En los lagos de l’Eau d’Heure, en la provincia de Henao, especialistas militares en buceo en aguas poco profundas (VSW: very shallow water) han entrenado recientemente junto con sus colegas eslovenos. Durante una semana, han probado tecnologías submarinas avanzadas, comparado métodos de trabajo y reforzado la cooperación europea.
Los lagos de l’Eau d’Heure se utilizan desde hace muchos años para entrenar a operadores de drones submarinos. Los lagos ofrecen condiciones realistas para trabajar en aguas poco profundas, lejos del ajetreo marítimo, pero con limitaciones técnicas similares.
En este entorno, el equipo de la VSW puede probar sus drones submarinos autónomos. Estos dispositivos pueden programarse para explorar el fondo, detectar objetos sospechosos y analizar el relieve submarino. Se trata de un conocimiento técnico que la Marina lleva varios años desarrollando y que hoy comparte con sus socios.
Aprender unos de otros
Además del marco y la tecnología, lo más importante de este entrenamiento es el intercambio humano y profesional. «Trabajar con otra marina es muy enriquecedor», destaca Gasper, miembro del equipo esloveno, «porque podemos comparar nuestros métodos de trabajo y equipos y aprender mucho unos de otros».
Tristan, miembro del equipo belga VSW, lo confirma: «Trabajar con otra marina, como hoy con los eslovenos, es un gran valor añadido. Ellos nos muestran su material, nosotros les mostramos el nuestro y comparamos la forma en que aplicamos nuestros procedimientos».
Preparando el futuro con la tecnología actual
Durante la capacitación, el equipo belga también pudo descubrir y probar un nuevo dron esloveno para la remoción de minas. Este dron Viper puede neutralizar una mina submarina y luego regresar al punto de recogida. Un enfoque que despertó el interés de los operadores belgas. El control se basa en una interfaz intuitiva, similar al controlador de un videojuego. Tristan solo necesitó unos minutos para dominar completamente el dron.
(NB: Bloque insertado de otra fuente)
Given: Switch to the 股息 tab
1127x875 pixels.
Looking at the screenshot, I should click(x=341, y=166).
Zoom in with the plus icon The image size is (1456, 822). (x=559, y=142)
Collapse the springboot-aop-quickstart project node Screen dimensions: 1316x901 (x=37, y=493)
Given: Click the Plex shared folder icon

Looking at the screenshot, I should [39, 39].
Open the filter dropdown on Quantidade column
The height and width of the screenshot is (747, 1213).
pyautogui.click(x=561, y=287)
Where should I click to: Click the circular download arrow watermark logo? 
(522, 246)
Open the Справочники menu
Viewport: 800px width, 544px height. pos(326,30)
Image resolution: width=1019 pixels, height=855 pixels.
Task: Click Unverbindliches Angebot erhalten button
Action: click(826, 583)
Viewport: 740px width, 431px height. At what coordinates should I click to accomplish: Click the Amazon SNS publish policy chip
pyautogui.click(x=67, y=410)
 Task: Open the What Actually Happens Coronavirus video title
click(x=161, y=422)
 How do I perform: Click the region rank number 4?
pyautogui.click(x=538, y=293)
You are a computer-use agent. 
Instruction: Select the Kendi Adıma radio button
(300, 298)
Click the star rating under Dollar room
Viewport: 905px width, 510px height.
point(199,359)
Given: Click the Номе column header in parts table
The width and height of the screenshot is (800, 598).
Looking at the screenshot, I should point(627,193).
Colaborar en un mundo cambiante
En un contexto geopolítico de tensiones crecientes y retos más complejos para la seguridad marítima, es necesario poder colaborar, conocerse y comprenderse mutuamente.
«El hecho de utilizar equipos similares facilita la colaboración», explica Gasper. «Conocemos el material de los demás y también tenemos procedimientos similares». Esto agiliza el trabajo sobre el terreno, al tiempo que deja margen para el intercambio y la comparación de prácticas.
Una alianza sobre el terreno
Para Tristan, estos entrenamientos conjuntos encajan perfectamente en el marco más amplio de la Alianza del Atlántico Norte (OTAN): «Entrenar juntos es importante porque formamos parte de la misma alianza. Es la única manera de poder colaborar realmente cuando sea necesario».
En los lagos de l’Eau d’Heure, los belgas y los eslovenos no solo han compartido la superficie del agua y su equipo. Sobre todo, han reforzado una alianza basada en la experiencia y las competencias de cada individuo. Una colaboración discreta pero esencial que ilustra la capacidad de nuestra Armada para cooperar con sus socios, hoy y mañana.